WORK ORDER →
Retype the line in which "Viewport: 667px width, 422px height." appears, then every line after it until the records end. Leave out the pictures.

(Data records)
***

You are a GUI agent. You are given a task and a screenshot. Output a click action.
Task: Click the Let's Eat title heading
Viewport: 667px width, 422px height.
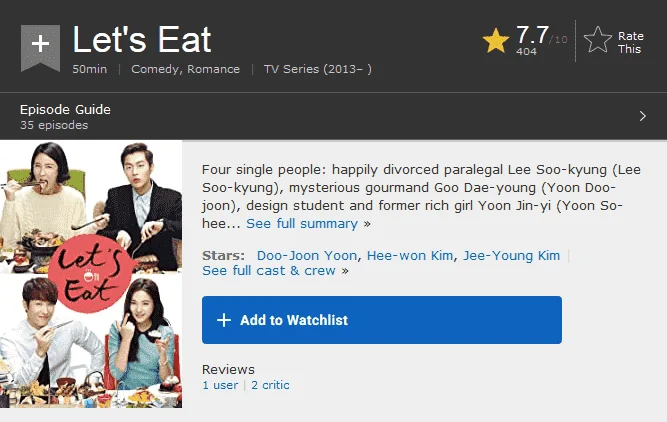pos(142,40)
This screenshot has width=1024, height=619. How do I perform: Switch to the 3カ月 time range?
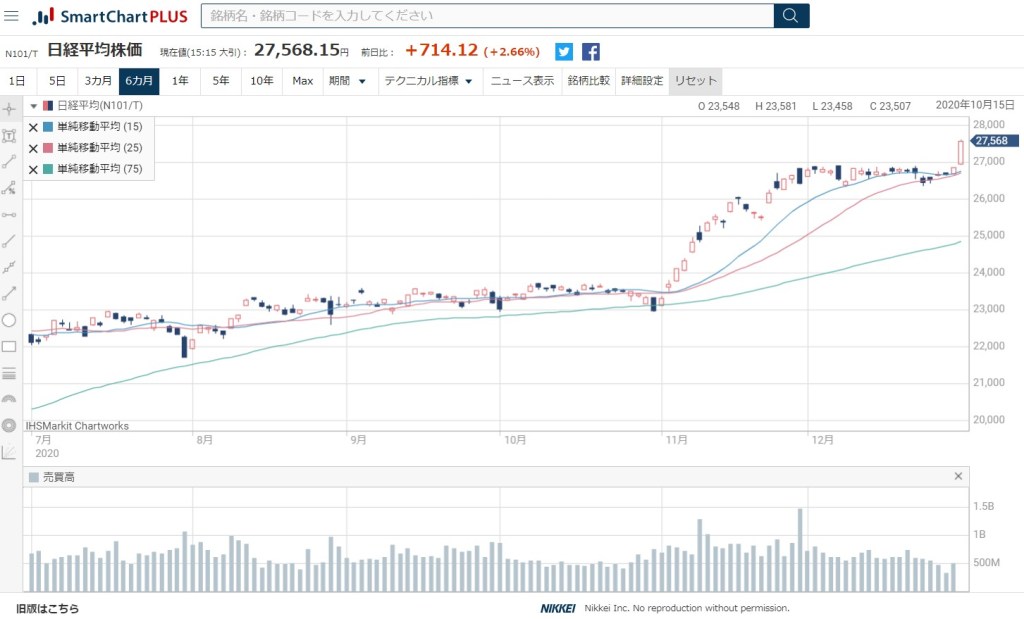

***

REPLY →
Viewport: 667px width, 422px height.
pos(142,40)
This screenshot has width=1024, height=619. How do I perform: Switch to the 3カ月 time range?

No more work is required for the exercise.